ANTIQUES AND ALLEGED ANTIQUES.
Commodore Gerry's recent dispute with the custom house authorities as to the age of an imported
pair of andirons brings up the old grievance of the haunting doubt that attaches to the majority of alleged
ancient works of art. It recalls the unpleasant experience of Robert Garrett, who paid $15,000 for a
painting upon a European dealer's guarantee that it was by an old master, and was taxed a duty of $4,500 upon
it, the government experts deciding that it was less than a hundred years old, and could not claim
free entry as an antique.
Without the most complete evidence in its favor, there is always a strong presumption against the authenticity of a
challenged relic. The supply of paintings is necessarily a limited one; the demand for them
constantly increases. The important canvases whose lineages are above suspicion are safely enshrined in the great
public or semi public collections. Some European countries prohibit, by strict statues, the exportation of
ancient art works. On the other hand, forgery is easy, and has notoriously flourished for generations.

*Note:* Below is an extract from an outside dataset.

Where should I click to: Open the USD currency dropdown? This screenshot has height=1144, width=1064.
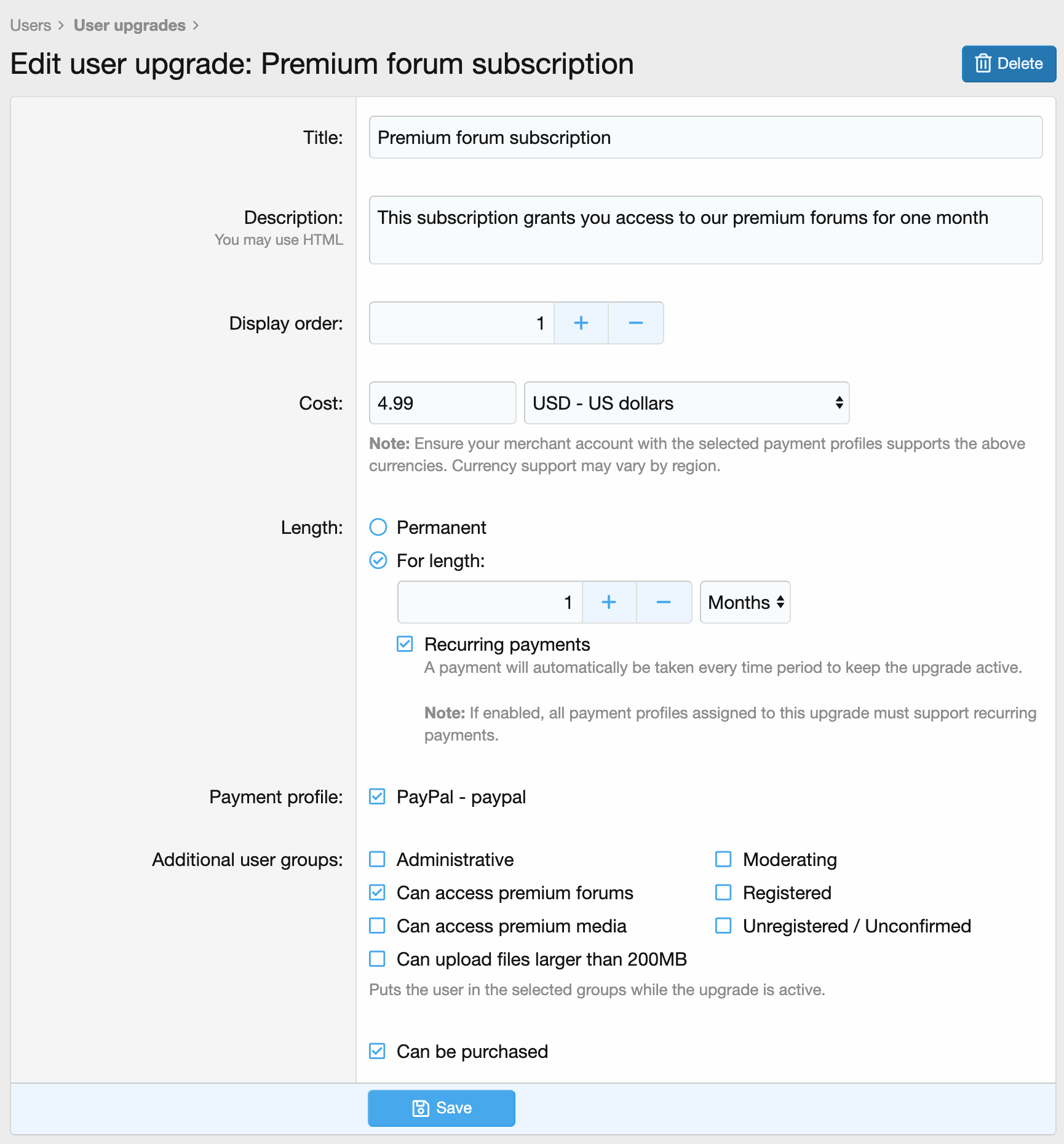pyautogui.click(x=686, y=403)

The making of copies to be sold as originals has long been an established industry in Rome, Florence, Paris,
and even nearer home. It is not strange that there should be cases, such as we have previously mentioned,
of the discovery of false credentials even in the high places of art. It is said that a canvas which held
a place of honor in the Paris Exposition of 1889 was recently proved a forgery. How then shall the rank and
file of collectors escape deception?
STRANGE STORIES FROM FRANCE.
It is not only the old masters that have attracted the talents of the copyist. Demand creates supply, and there are
wielders of the brush who stand ready to oblige the public with the work of any school that may happen to be in fashion,
contemporary or medieval.
Sometimes a painter has been more or less an accomplice in the production of spurious canvases bearing his own name. Strange stories are told, for instance, to
account for the marvelous abundance of Corots and Courbets. Corot, it is asserted, used to sign pictures brought
to him by poor and struggling artists, to enable them to find a market - a form of benevolence that showed a most reckless disregard of his
own reputation and of the public's rights.

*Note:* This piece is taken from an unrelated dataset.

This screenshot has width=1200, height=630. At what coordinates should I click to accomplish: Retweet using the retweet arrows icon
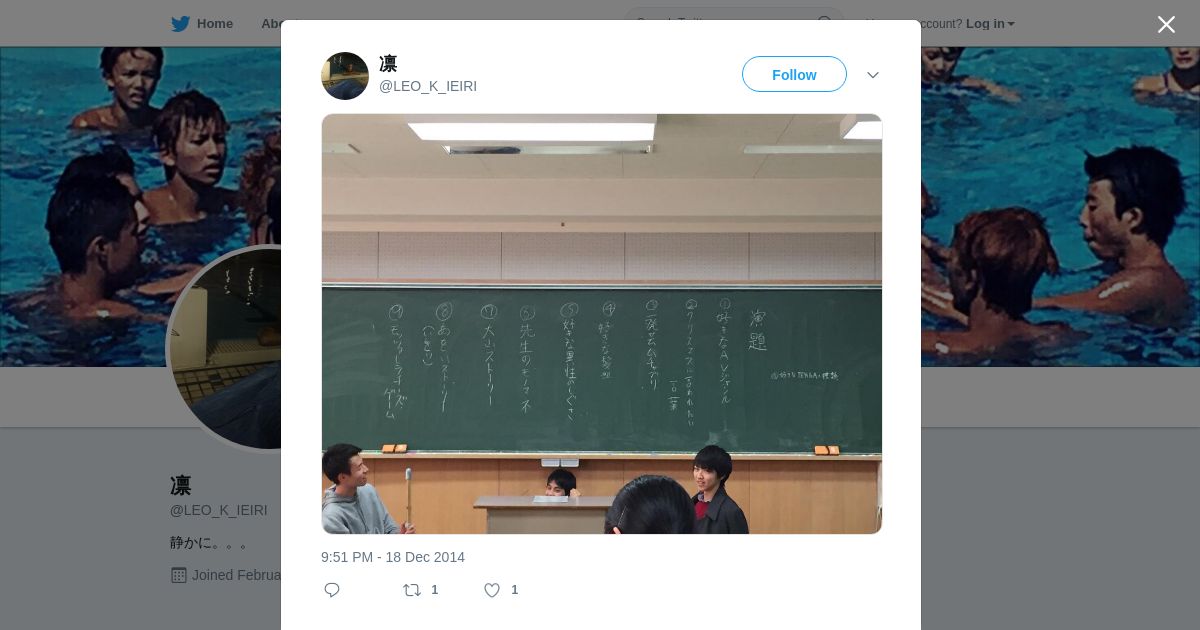click(412, 590)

Courbet, the communist painter, founded a sort of picture factory when he was in exile at Geneva. The French
courts had condemned him to pay the cost of restoring the Vendome Column, thrown down
by his orders during those red and ruinous days of 1871. It was his one desire to amass money to pay this huge fine, and to earn his
return to his beloved Paris. With the help of four or five industrious assistants,
he turned out salable canvases just as the elder Dumas used to produce his voluminous romances, the master's
contribution consisting of little more than his signature. When he died, with his task still incomplete,
some of his scholars had caught his style so well that they decided to continue the business at the old stand, and it is said that they have
been painting admirable Courbets ever since!
A FIFTY THOUSAND DOLLAR CANVAS.
Of course, in spite of what is said in the preceding paragraphs, pictures of the very highest class, from the brushes of the older masters,
do sometimes come to America for sale. There is one now in a New York dealer's gallery - Turner's "St. Mark's Place, Venice,"

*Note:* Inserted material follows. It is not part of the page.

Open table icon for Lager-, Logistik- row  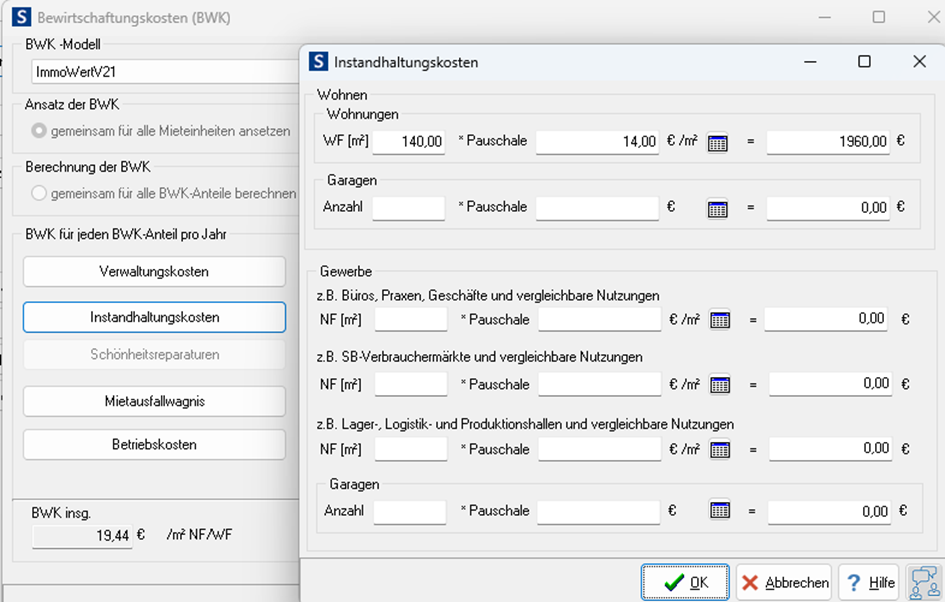pyautogui.click(x=719, y=450)
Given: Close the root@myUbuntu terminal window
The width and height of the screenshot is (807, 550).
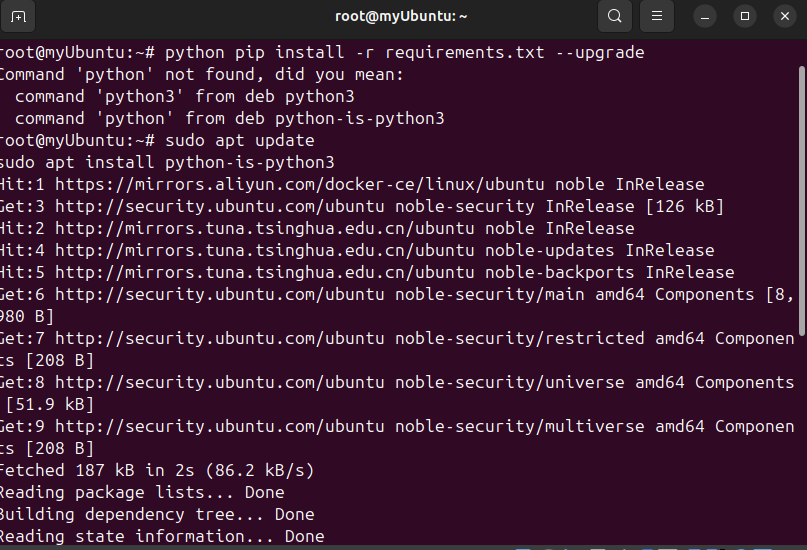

a specimen of the great English colorist at his best, with a pedigree that is above suspicion. It was painted in 1830, and
in 1830, and last came from the Price collection, which was sold about a year ago in London. It is in
excellent condition, too - which is more than can be said for
some of the most highly prized canvases in the National Gallery's great collection of this master's work.
The price asked for it is the good round sum of $50,000, which after all is by no means extravagant.
first rate Turners have been selling well up toward that figure in the last few years, and their value is steadily advancing.
Indeed, Mr. Cornelius Vanderbilt is said to have paid a little more than $50,000 apiece - ten thousand
guineas, to be exact - for the two he bought not long ago, one of which was also a Venetian scene.
There is a prbability that the "St. Mark's Place" may be bought by subscription and presented to
the Metropolitan Museum, which does not own a representative Turner. By the time this
magazine appears, it is to be hoped that the probability may have become accomplished fact.